Дэвиду пришлось сесть справа от Уродки. Из кухни вышли Мышь и Матильда: на столе появились небольшая супница, блюдо с crudits[64], еще одно – с розовыми, разных оттенков кружками колбасы, масленка. Суп предназначался Бресли. Старик не садился, со старомодной учтивостью ожидая, пока займет свое место Мышь. Дождавшись, пока она сядет, он наклонился и легонько поцеловал ее в волосы на самой макушке. Девушки переглянулись, прочесть выражение их глаз было невозможно. Несмотря на столь разительные отличия во внешнем облике и в интеллекте, их явно объединяла некая близость, позволявшая им понимать друг друга без слов. Мышь налила супа в тарелку, стоявшую перед старым художником. Тот заправил огромную салфетку меж двумя пуговицами сорочки посередине груди и расправил ее на коленях. Уродка молча, но настоятельно предложила Дэвиду начинать первым. Экономка прошла в противоположный угол комнаты и зажгла керосиновую лампу, потом принесла ее и поставила на стол – на свободное место, как раз напротив Дэвида. Возвращаясь на кухню, она протянула руку к выключателю на стене: электрические лампы вокруг них погасли. Только наверху, на площадке, не видный отсюда, остался гореть один светильник, озаряя изящный силуэт средневековой лестницы, диагональю поднимающейся ввысь. Последний бледный отблеск вечернего света за окнами, высоко над листвою деревьев; лица, омываемые спокойным сиянием лампы под молочно-матовым абажуром; Мышь наливает красное вино из бутылки без ярлыка: Дэвиду, Бресли, себе. Уродка, по всей видимости, не пьет; впрочем, она почти и не ест. Она сидела оперев о стол локти обнаженных загорелых рук, время от времени выбирая что-нибудь из сырых овощей, откусывала кусочек, не сводя с Мыши темных глаз. На Дэвида она не глядела. Когда начали есть, за столом на некоторое время воцарилась тишина, словно все ждали, чтобы Бресли объявил беседу открытой. Но Дэвид проголодался и, вообще говоря, чувствовал себя гораздо более в своей тарелке теперь, когда Мышь полностью прояснила ситуацию. В свете керосиновой лампы вся сцена словно сошла с полотен Шардена[65] или Жоржа де Латура[66], таким мирным покоем она дышала. Вдруг, без всякого предупреждения, фыркнула, словно поперхнувшись, Уродка. Дэвид метнул взгляд в ее сторону – нет, дело не в еде, она просто пыталась подавить смех.

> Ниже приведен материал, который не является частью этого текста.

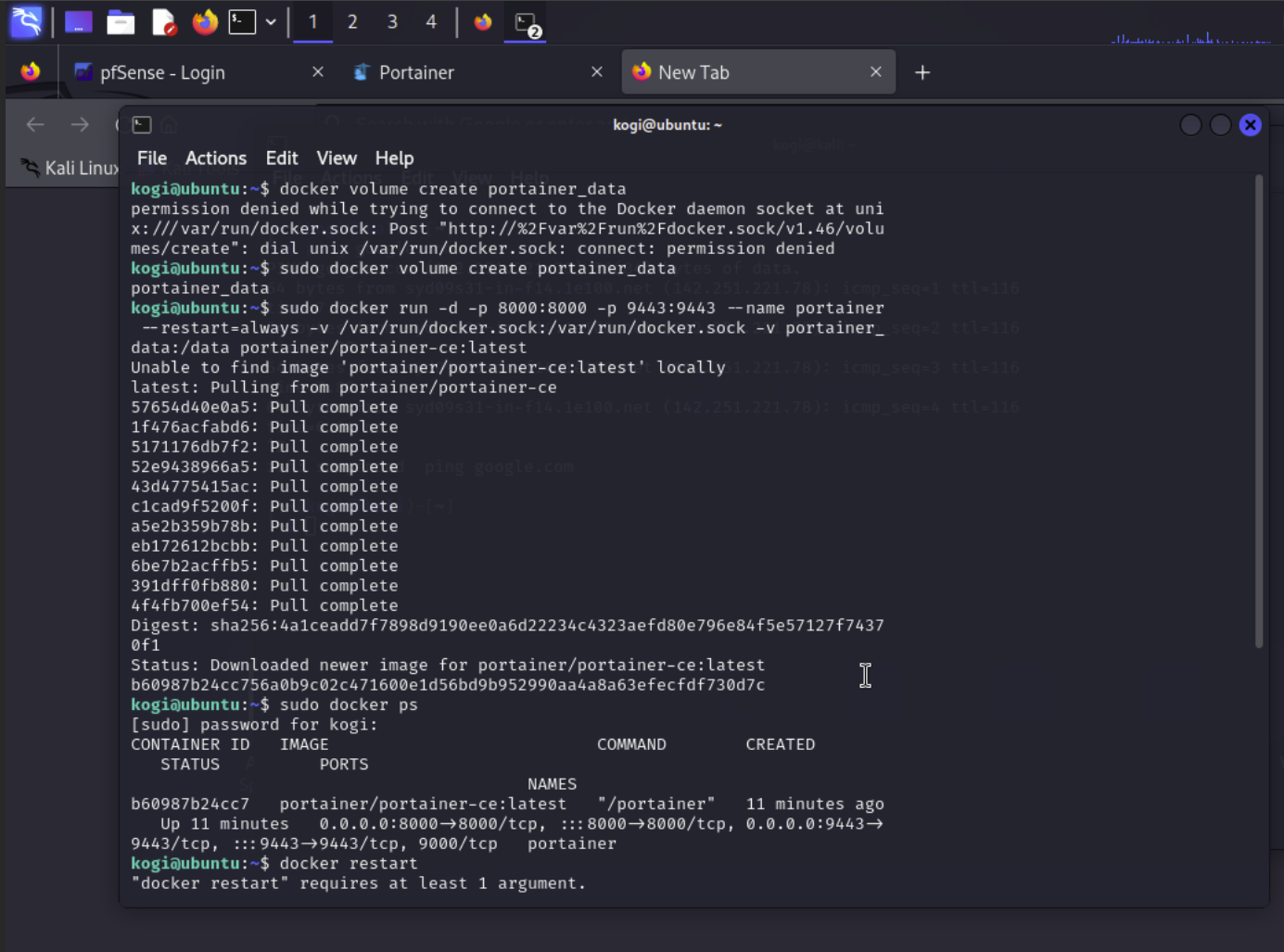The image size is (1284, 952).
Task: Click the pfSense favicon on its tab
Action: point(83,72)
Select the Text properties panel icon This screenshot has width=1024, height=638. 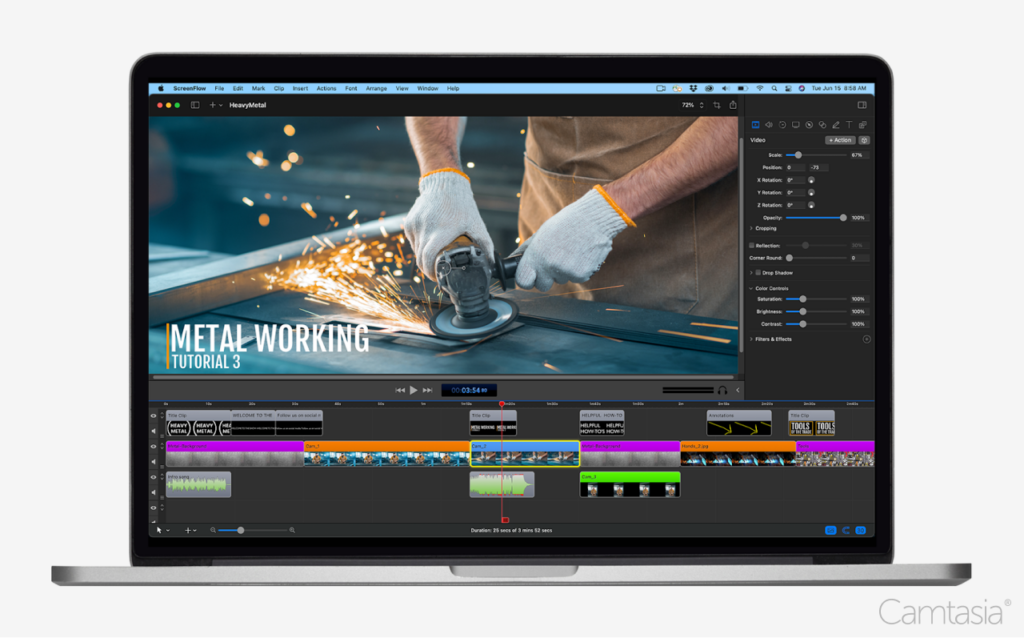pos(849,124)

– Идиотка, – пробормотала себе под нос Мышь.
– Извиняюсь.
Уродка безуспешно пыталась совладать с нервным смехом, сжав губы и откинувшись на спинку стула, потом резким движением прижала к лицу белую салфетку и выскочила из-за стола. Шагах в пяти-шести от них она остановилась – к ним спиной. Бресли продолжал совершенно невозмутимо есть суп. Мышь – через стол – улыбнулась Дэвиду:
– Вы тут ни при чем.
– Задница ремня просит, – проворчал Бресли.
А девушка все стояла поодаль от них, обратив к ним низко обнаженную спину; над прямой и тонкой, как у огородного пугала, шеей темно-рыжим ореолом дыбились мелко завитые волосы. Немного погодя она двинулась дальше – к камину, и скрылась во тьме.
– Мышь – ваша поклонница, Уильямс. Успела вам сообщить?
– Да, мы уже учредили общество взаимного восхищения.
– Въедливая особа, эта наша Мышка.
Дэвид улыбнулся.
– По стопам Пифагора, а? Нет?
Старик сосредоточенно ел суп. Дэвид взглянул через стол – на Мышь: помогите.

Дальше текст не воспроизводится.